Ülkemizde, 90’lı yıllarla birlikte yoğun bir medyalaşma hareketi oldu. Yaklaşık otuz yıl içinde 2500 gazete, 1000 radyo, 250 televizyon kanalına sahip olduk. Ancak yeni bir gelişme bu hızlı büyüyen mecraları toptan yok etmek üzere harekete geçmiş bulunuyor. Geleneksel medya, dijital devrim nedeniyle okuyucusunu/izleyicisini kaybediyor. Haberlerin saniyelerle dünyanın her yerine/herkese ulaştığı bir çağda okuyucunun/izleyicinin gazete, televizyon, radyo gibi geleneksel araçları artan oranda takip etmelerini beklemek saf dillilik olur. Tabiri caizse internet geleneksel medyanın altından Bağdat halısını çekiyor.

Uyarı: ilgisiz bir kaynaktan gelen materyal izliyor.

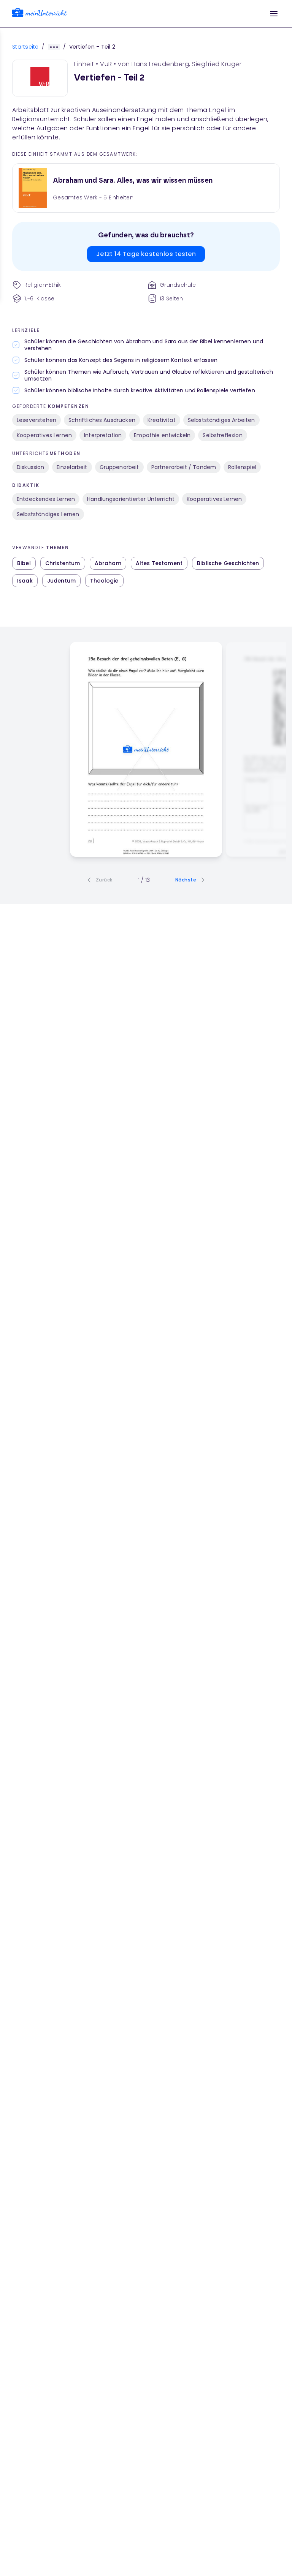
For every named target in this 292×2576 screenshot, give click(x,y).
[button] (274, 14)
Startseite (25, 47)
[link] (39, 14)
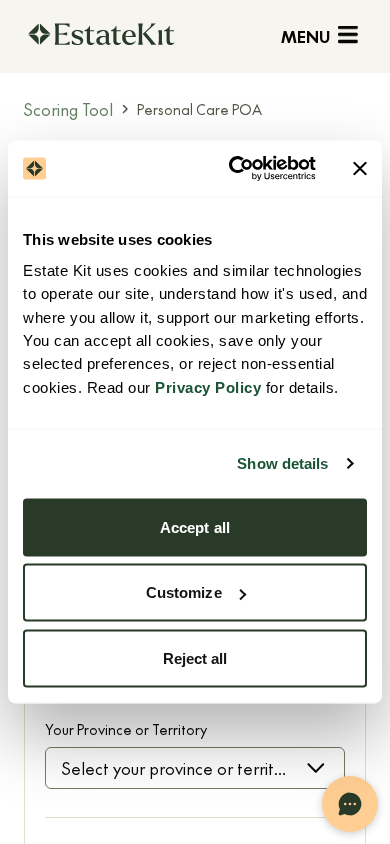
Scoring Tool (68, 109)
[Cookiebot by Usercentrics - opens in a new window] (236, 169)
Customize (184, 592)
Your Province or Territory (126, 729)
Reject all (195, 657)
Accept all (195, 526)
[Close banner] (360, 168)
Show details (282, 463)
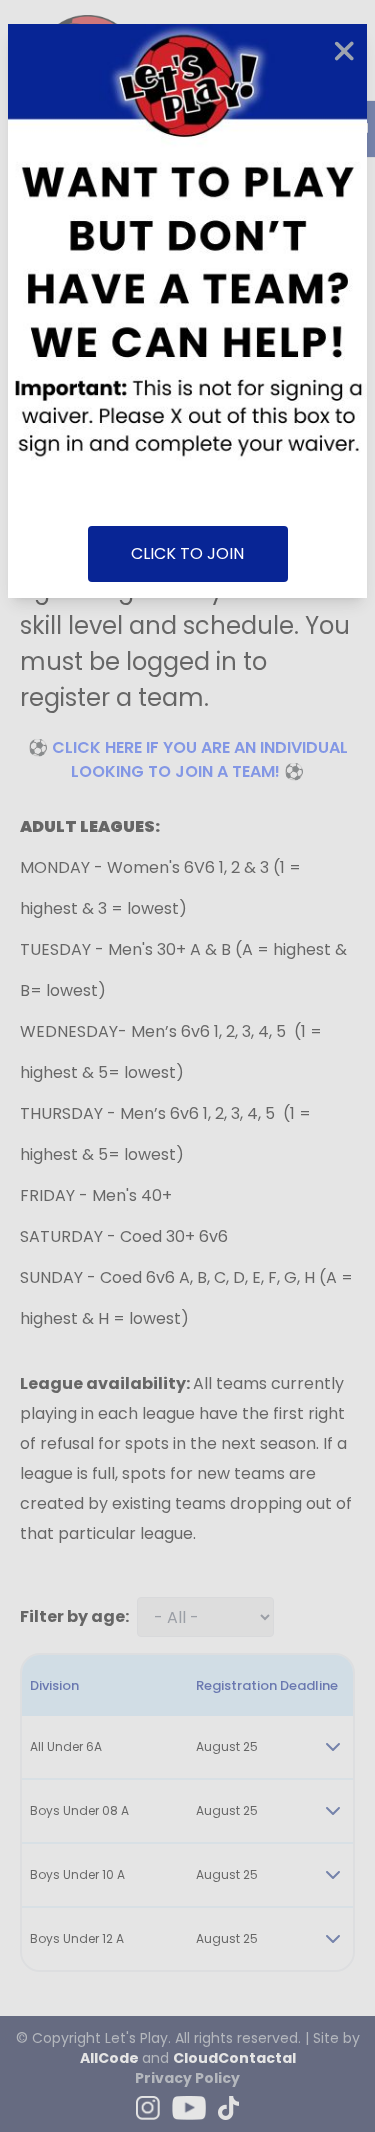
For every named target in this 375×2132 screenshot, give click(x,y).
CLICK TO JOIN (187, 553)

Bu hafta sonu “Yerel Medyada Dönüşüm ve Yeni Arayışlar” toplantısı için Mardin’de idik. MÜSİAD Basım Yayın Medya Sektör Kurulu’nun organize ettiği toplantıya Anadolu Ajansı Genel Yayın Yönetmeni Metin Mutanoğlu, Star Gazetesi Genel Yayın Yönetmeni Nuh Albayrak, Kuzey Haber Ajansı Yönetim Kurulu Başkanı Erhan Erken, Basın İlan Kurumu Yönetim Kurulu Üyesi Mustafa Arslan, Anadolu Yayıncılar Derneği Başkanı Sinan Burhan katıldı. Bölgeden 45 yayın kuruluşunun temsilcilerinin de hazır bulunduğu toplantıda yerel medyanın sorunları bütün detaylarıyla ele alındı. Anladığım kadarıyla iyi niyetli çabalara karşın yerel medyanın iyi durumda olmadığıdır.
Toplantının açılışında ben de görüşlerimi dile getirdim. Dijital bir devrime muhatap olduğumuzu sadece yerel medyanın değil geleneksel ulusal medyanın da yok olmayla karşı karşıya olduğunu belirttim.
Yerel medyanın önünde üç büyük mesele var:
1- Teknolojik yeniliklere ayak uyduramamak,
2- Kaliteli insan gücü yetersizliği,
3- Yeterli bütçenin olmayışı.
Bu üç başlıktan en önemlisi yerel medyanın yeterli ekonomik gücünün olmayışıdır. Yıllardır yazılı basın, Basın İlan Kurumu’nun destekleriyle ayakta durmaktadır. Bir yerel gazete sahibi 30 sene önce 1300 adet gazete dağıtırken bu gün 300 gazeteyi zor dağıttığını ifade etti. Artık kimse haberleri gazeteden öğrenmek istemiyor çünkü bütün haberler saniyelerle cep telefonlarına düşüyor. Zaten zayıf olan reklam verme kültürü de sanal ortam nedeniyle iyice kaybolmaktadır. Yerel gazeteler müşterisiz mal durumuna düşmüş durumda.
Basın İlan Kurumu’nun desteğinden mahrum radyo ve televizyonların durumu da ekonomik anlamda gazetelerden çok farklı değil. Onların yapı gereği daha dinamik olmaları yazılı basına göre avantaj olsa da dijital medya karşısında onlarda yenik durumdalar. Basın İlan Kurumu’nun Medya İlan Kurumu olarak yapılandırılarak radyo ve televizyonları da kapsama alanına almasının bir nebze “can suyu” olacağını ifade ediyorlar.
Benim konuşmalardan anladığım yerel medyanın “can suyu” desteklerle ayakta duramayacağı yeni teknolojileri de dikkate alarak bir “kamu hizmeti” bağlamında devlet destekli ancak bağımsız bir yapının oluşturulması gerekiyor.
Kaliteli insan sadece yerel medyanın değil bütün medyanın meselesidir. Çok sayıda iletişim fakültesi açılmasına rağmen hâlâ kaliteli eleman bulmakta zorlanıyor, sektör. İletişim fakültesi mezunlarının en büyük sıkıntılarından birisi diğer fakülte mezunlarının da bu işi yapmalarıdır. Birçok alanda okulundan mezun olmayanlar o alanda çalışamaz iken iletişim alanı tanımsız ve korumasızdır. İletişim alanında da meslek tanımı yapılır ve meslek koruma altına alınırsa kalite yükselecektir.
Yerel medya, küresel dünyada farklılıkların zenginlik olarak korunması ve yaşatılması açısından “kamu hizmeti’’ bağlamında dikkate alınmalıdır.